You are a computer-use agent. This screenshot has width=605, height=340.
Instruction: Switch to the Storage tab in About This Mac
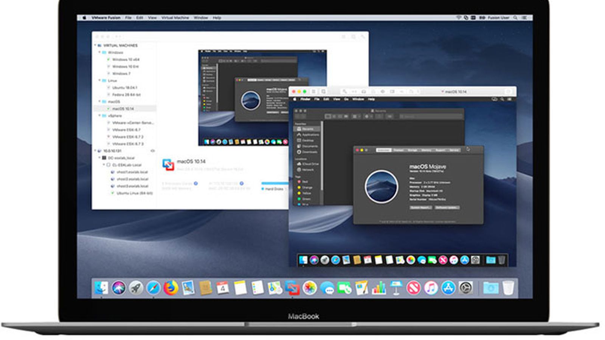coord(412,150)
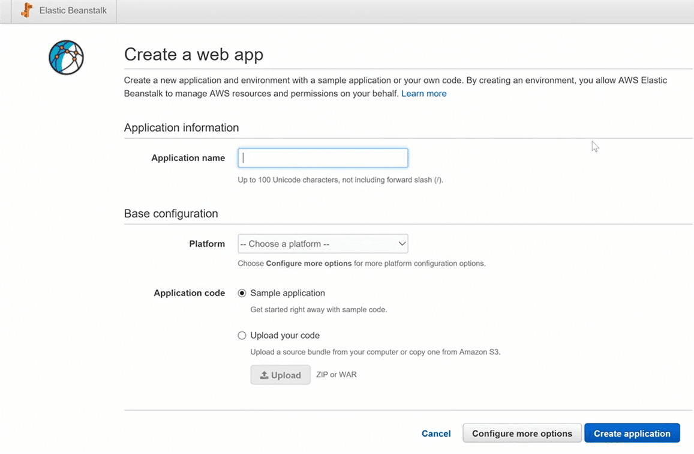694x454 pixels.
Task: Click the Application code label
Action: click(x=189, y=293)
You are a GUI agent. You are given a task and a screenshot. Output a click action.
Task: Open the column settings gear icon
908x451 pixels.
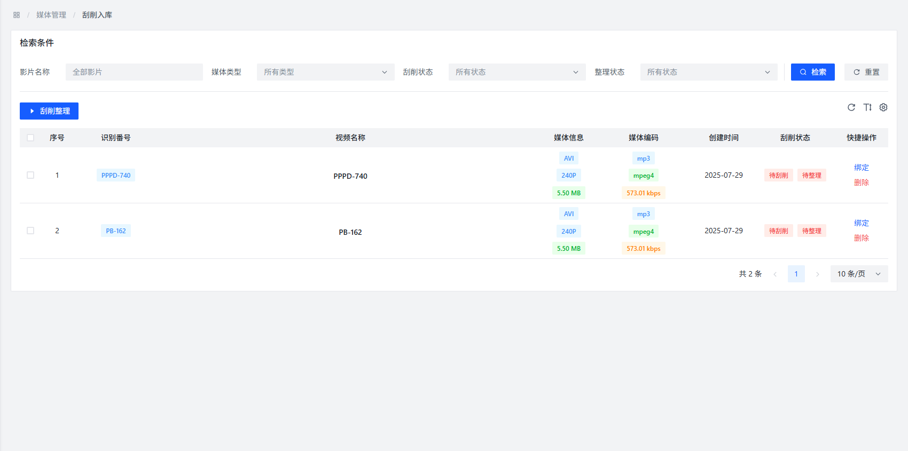click(883, 107)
★ ★ ★ ★ ★ ★ ★
Exercise instructions: Going through the material above, tally each line holding the word "agent", then give the total and nothing else.

Output: 2